TEXT BLOCK below:

- Theatrical release poster
- Directed by: Neveldine/Taylor
- Written by: Neveldine & Taylor
- Produced by: Tom Rosenberg; Gary Lucchesi; Skip Williamson; Richard Wright;
- Starring: Gerard Butler; Michael C. Hall; Amber Valletta; Logan Lerman; Terry Crews; Chris "Ludacris" Bridges; Kyra Sedgwick;
- Cinematography: Ekkehart Pollack
- Edited by: Peter Amundson; Fernando Villena;
- Music by: Robert Williamson; Geoff Zanelli;
- Production companies: Lionsgate; Lakeshore Entertainment;
- Distributed by: Lionsgate
- Release date: September 4, 2009;
- Running time: 95 minutes
- Country: United States
- Language: English
- Budget: $50 million
- Box office: $42 million

= Gamer (2009 film) =

2009 American science fiction action film

Gamer is a 2009 American science fiction action film written and directed by Mark Neveldine and Brian Taylor. The film stars Gerard Butler as a participant in an online game in which participants can control human beings as players, and Logan Lerman as the player who controls him. Alongside Butler and Lerman, it also stars Michael C. Hall, Ludacris, Amber Valletta, Terry Crews, Alison Lohman, John Leguizamo, Sam Witwer and Zoë Bell.

Gamer was released in North America on September 4, 2009, receiving generally negative reviews from critics and was a box-office bomb, grossing $42 million worldwide against a production budget of $50 million.

End of TEXT BLOCK.
EXERCISE DATA below:

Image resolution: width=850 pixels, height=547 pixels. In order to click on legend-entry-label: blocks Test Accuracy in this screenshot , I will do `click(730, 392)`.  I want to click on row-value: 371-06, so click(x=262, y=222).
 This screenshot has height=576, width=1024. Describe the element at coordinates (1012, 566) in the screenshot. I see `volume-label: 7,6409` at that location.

End of EXERCISE DATA.

EXERCISE REQUIREMENTS :: Please reproduce word for word the part of the Gamer film text that opens with the words containing "Gamer is a 2009" and closes with "and Zoë Bell.". This data comes from a separate source.

RESULT ::
Gamer is a 2009 American science fiction action film written and directed by Mark Neveldine and Brian Taylor. The film stars Gerard Butler as a participant in an online game in which participants can control human beings as players, and Logan Lerman as the player who controls him. Alongside Butler and Lerman, it also stars Michael C. Hall, Ludacris, Amber Valletta, Terry Crews, Alison Lohman, John Leguizamo, Sam Witwer and Zoë Bell.